While you're off in dreamland, your body gets to work repairing cells and injuries you may have incurred during the normal day's wear and tear, says Tierno. Getting your seven to nine hours a night means your body can repair and heal itself and ward off infections. "If you don't get the appropriate sleep, that system is not operating and you're on a steady decline over time," he says. In fact, skimping on sleep is as disruptive to the immune system as stress, according to a 2012 study. And earlier research suggested that sleep patterns may play a role in a gene that helps fight off bacteria and viruses.
Getting your blood pumping regularly can increase the activity of a type of white blood cells that attacks viruses.

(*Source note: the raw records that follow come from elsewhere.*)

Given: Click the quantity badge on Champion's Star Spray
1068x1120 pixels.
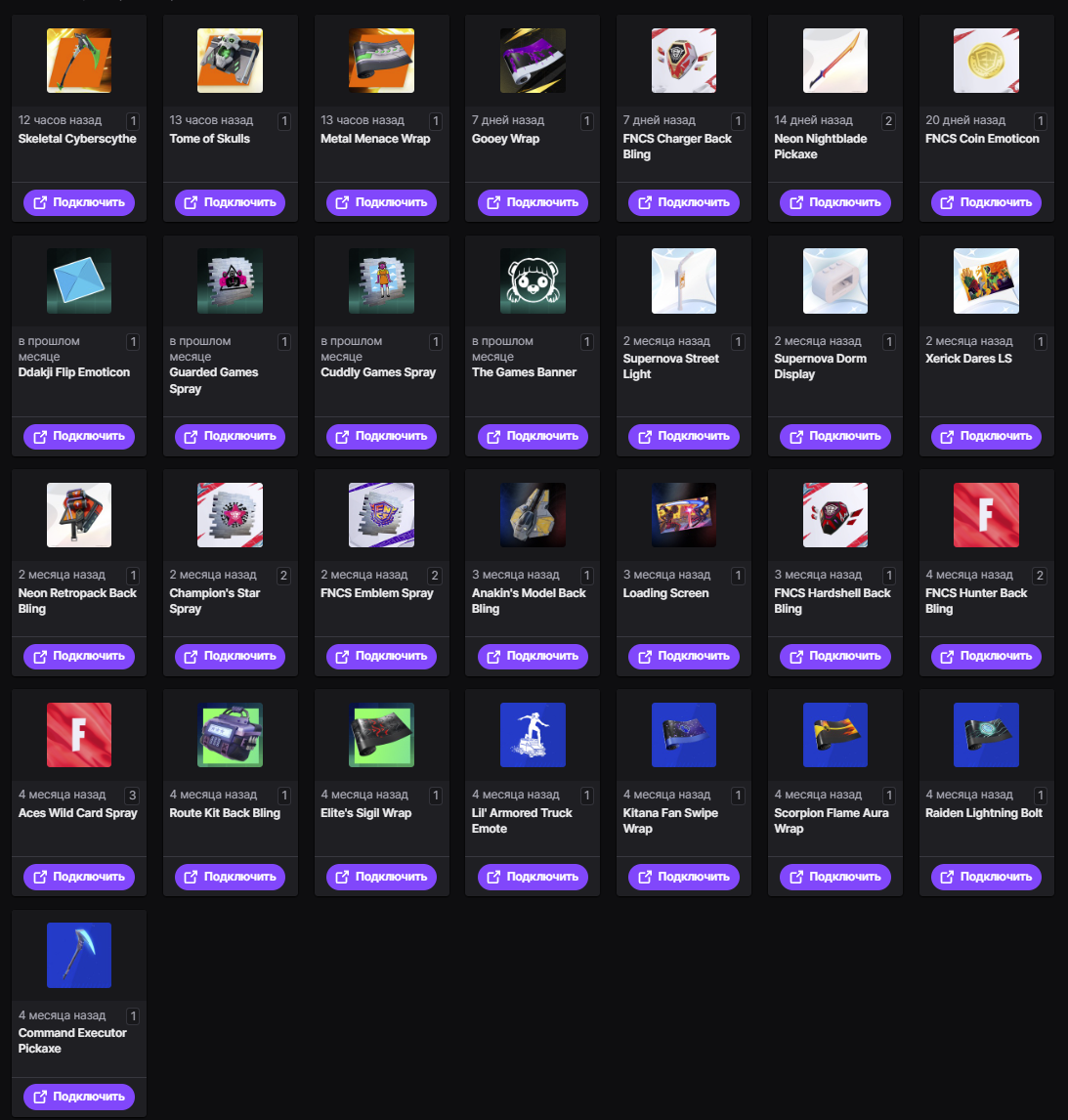Looking at the screenshot, I should 283,576.
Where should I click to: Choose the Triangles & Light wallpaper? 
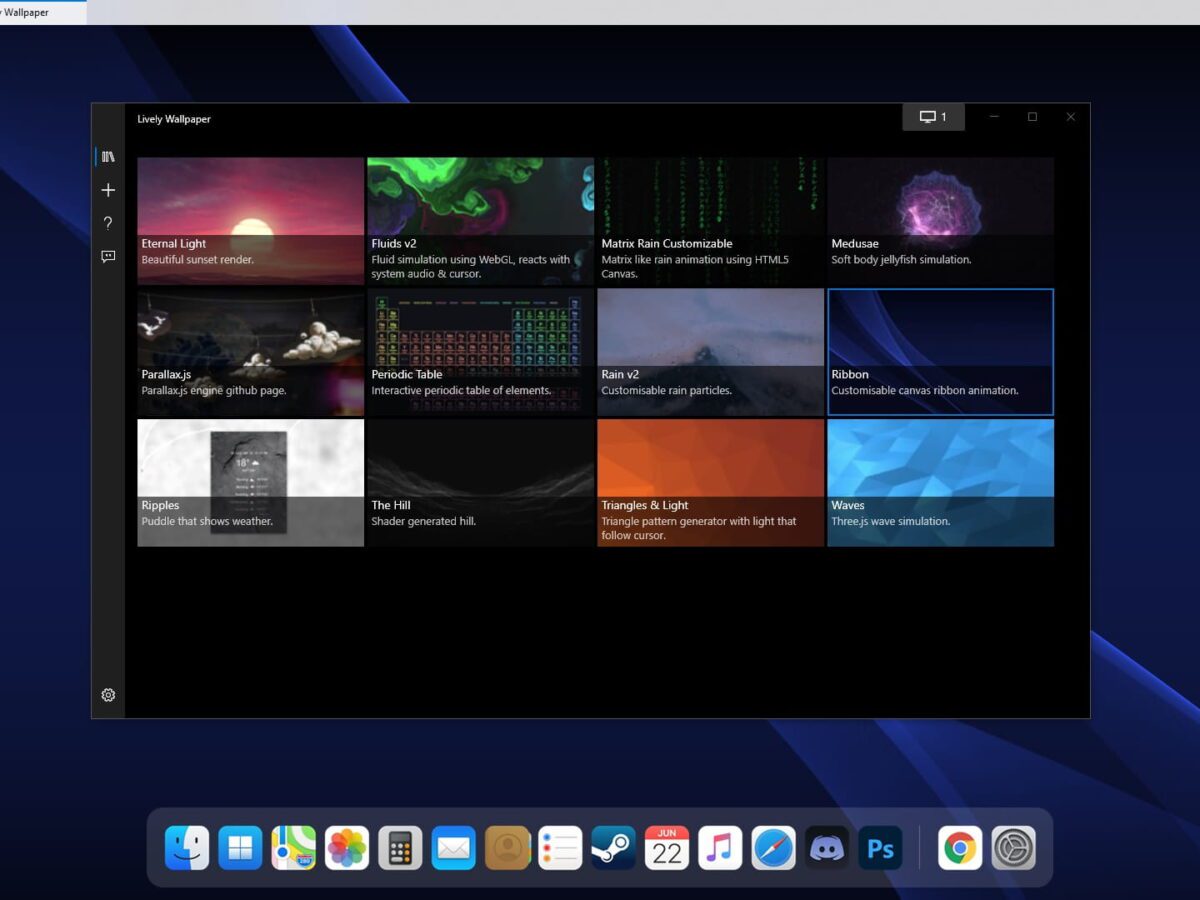point(710,482)
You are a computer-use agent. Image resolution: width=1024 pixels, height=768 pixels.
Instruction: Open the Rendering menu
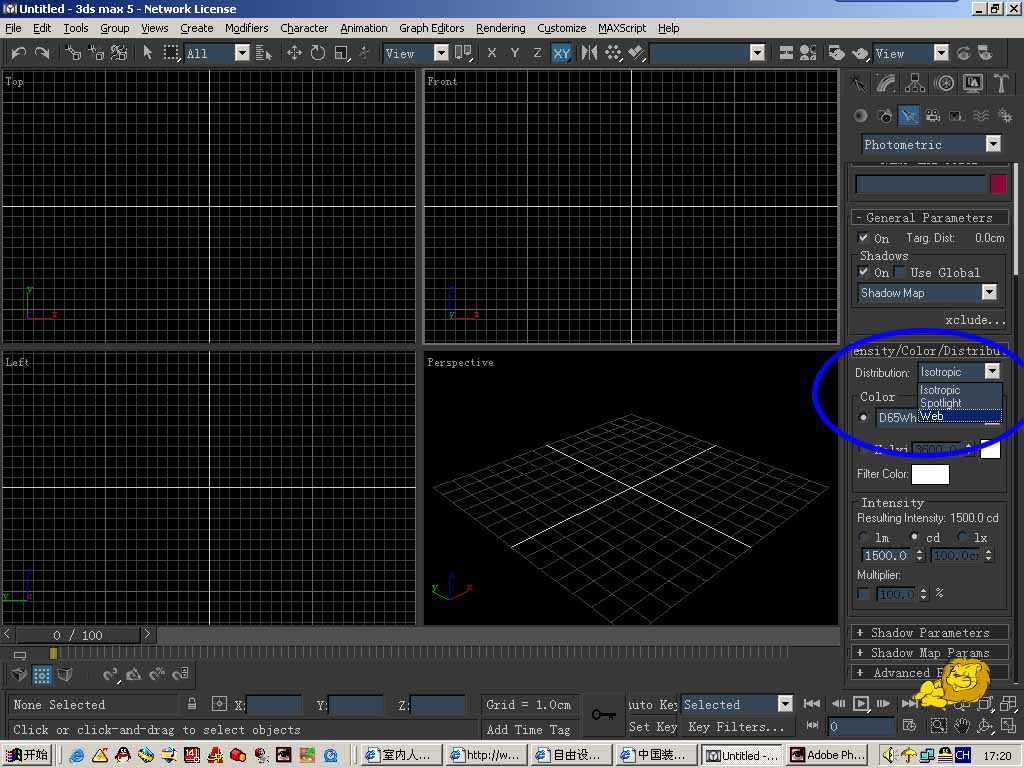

Shoot for an hour a day, says Tierno -- but not necessarily all at once. "Even if it's walking around the office, up stairs, down stairs, to and from work -- it doesn't have to be continuous," he says.
Getting the proper amount of the right nutrients and minerals as part of a healthy diet "leaves the body in optimal condition to fight the battle," says Tierno. This means cutting back on sugary, fatty foods and upping your intake of vegetables, fruit and lean protein, he says. One of those nutrients that gets a particularly healthy reputation during cold and flu season is zinc, and for good reason. "Zinc interferes with viruses gaining full access to our cells," he says. "Zinc may block certain metabolic activity." While it's not the end-all cure, foods rich in zinc, like oysters and wheat germ, may offer some protection.
The anti-microbial properties of this pungent bulb (and its relative, the onion) can fight off certain bacteria and viruses, says Tierno, as can the compounds in other herbs and spices, like thyme. It's likely due to the compound allicin, which seems to block infections. Try it in your next bowl of soothing chicken soup!
Thankfully, most of us are inhabiting cozy-warm homes this winter, but those cranking radiators come with a downside. Indoor winter air is much dryer than our bodies would like. Without sufficient moisture, says Tierno, "immune system cells can't optimally work," so it's important to stay hydrated. (A humidifier can also help.)
Skipping Happy Hour
Alcohol suppresses both the part of the immune system that protects you from coming down with something and the part that fights off the germs already in your system, so knocking a few too many back can put you at increased risk for catching the bug going around -- and having trouble kicking it.
A positive attitude can take you far -- even, maybe, to age 100. But along the way, a life of laughter and optimism could also help you sniffle through fewer bouts of the flu or colds. While there's much that's still not well understood about the process, it seems that certain immune cells are produced by a big belly laugh, says Tierno.
A favorite solution for de-stressing, massage can also help you stay physically healthy. While there's been little research into exactly how it works, massage certainly increases circulation, which may help promote the general "state of wellness in the body," says Tierno. "Nutrients are passed around better, the blood flow is better," he says. "It's a very useful thing to get a massage."
A 1999 study found that getting frisky a couple of times a week can boost immunoglobin A, an antibody that fights off colds. Just make sure your partner isn't already sick!